Friday, October 12, 2012

A Little Mischief in my Wake

We have all suffered the endless night; tossing and turning, watching the hours tick by minute by minute.  For me, this happens most frequently on those occasions when I must awaken especially early, as I did this morning to catch our return flight home from Italy. 

The 5:00am wake-up time does not seem that extreme, unless you consider that I have been living 6 hours ahead of my body clock for ten days.  I never really adjusted to the European time difference.  I blame the blogs for this—having to write for an hour or so each evening, and then wake early to post them each morning on Facebook.  I suppose having two college kids is a contributor as well, as mine are divided between east and west coasts.  Most mornings during our trip I was treated to a barrage of text messages from our progeny who, rather disconcertingly, had yet to go to bed from the night before. 

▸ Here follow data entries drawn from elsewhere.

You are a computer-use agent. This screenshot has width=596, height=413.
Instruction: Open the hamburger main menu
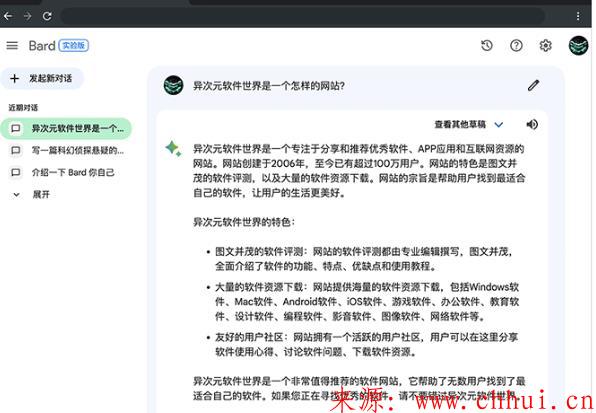click(12, 46)
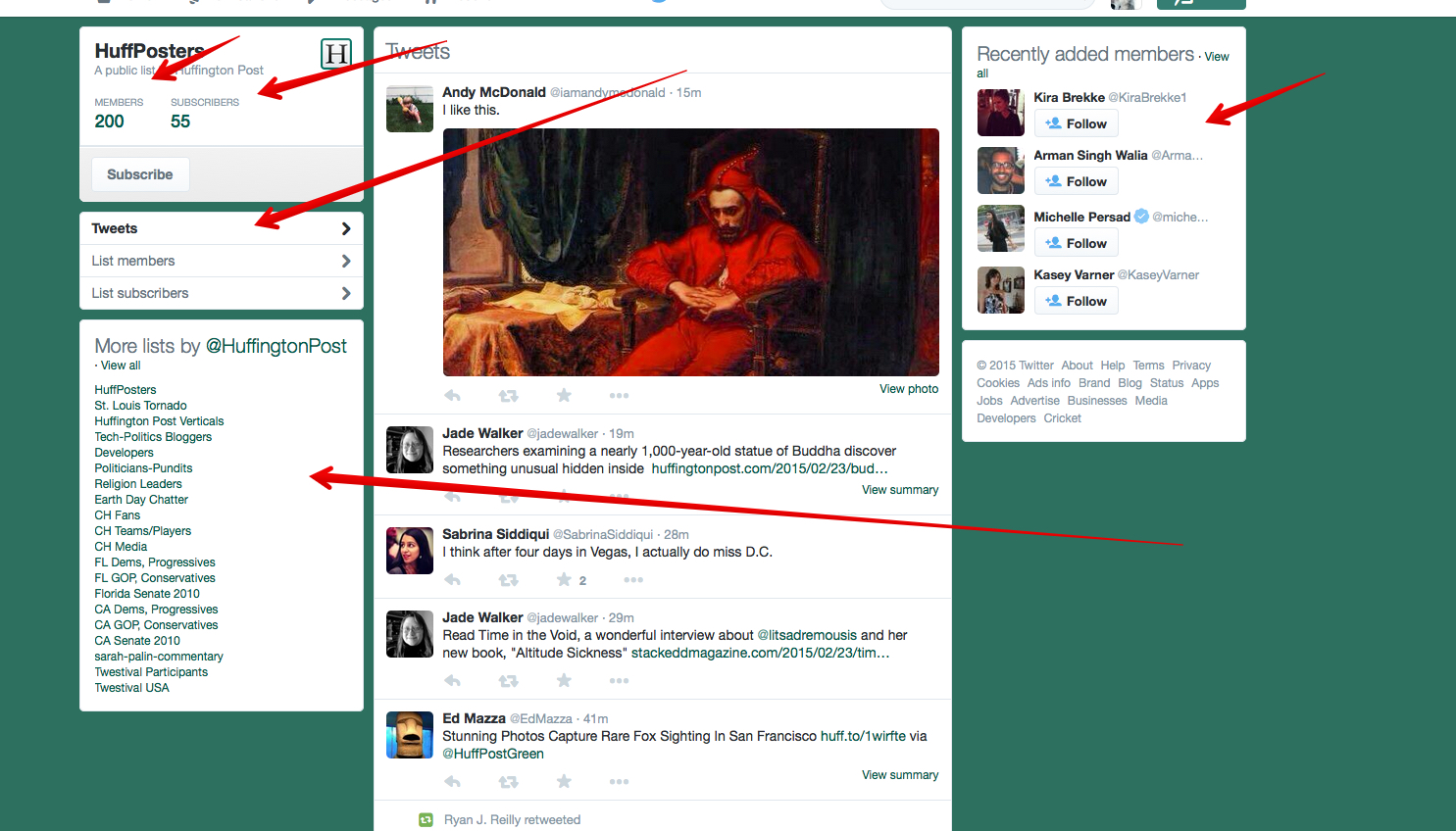This screenshot has height=831, width=1456.
Task: Favorite Jade Walker's Altitude Sickness tweet
Action: tap(564, 681)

But besides the blogs, the kids, and the occasional annoying email—each enough to prevent deep REM cycles—I am most plagued by the unnatural distrust of my wake up management system.  When you have an early morning international flight, you simply must get up.  There is such a heavy penalty for failure that it is not an option.  This is why I require a fail-safe system with overkill squared.  I set alarms on both my cell phone and my husband’s—5 minutes apart—and also request a wake-up call from the hotel.  But this is not enough.  The phones must be positioned on the other side of the room, requiring that I get out of bed to shut them off.  This lowers (but does not eliminate) the possibility of falling back to sleep.  And even after checking and double checking that they are set properly, I still get out of bed several times during the night to check that I did not inadvertently switch them off while checking them earlier.

My diligence is never rewarded with prolonged or restful slumber.  When I actually succeed in drifting off, I awake in 15-minute increments.  I check for indicators that the power has not failed silently during the night—usually by leaving a light on in the bathroom to give off a telltale glow through the crack in the door.  Normally during these painfully long nights I regret the last post-apocalyptic television show I watched (Revolution comes to mind). 

There have been several incidents that have brought me to my current level of insane wake-up paranoia.  I once fell asleep studying late into the night for a final, awaking with the morning sun and dashing in slept-in hair and wrinkled clothes to the exam.  Only days after my son was born, my husband traveled alone to a close friend’s wedding.  He never received the hotel’s promised wake up call and missed the nuptials completely.  My poor son had an alarm malfunction before his very first college midterm, arriving too late to be admitted to the room.  (Never fear; that one had a happy ending.)  Once, with his cell phone on silent, he missed his 4am alarm and the 4:30 taxi that was to take him to the airport for his winter break trip home.

For years I traveled for business, hopping early morning flights to westward time zones, trying to arrive at clients’ offices by start of business.  Without fail, I would toss and turn before those flights, waking again and again in anticipation of the alarm.  I would always make it to those appointments, but I am sure that restless lifestyle took years off my life.

It was a familiar scene last night as I booby-trapped the hotel room with my wake-up devices.  My husband no longer attempts to dissuade me from my system.  It works well, even if he does shake his head and chuckle to himself.  After all, he is able to sleep like a baby, knowing that he has the most effective alarm system ever invented at his disposal—me.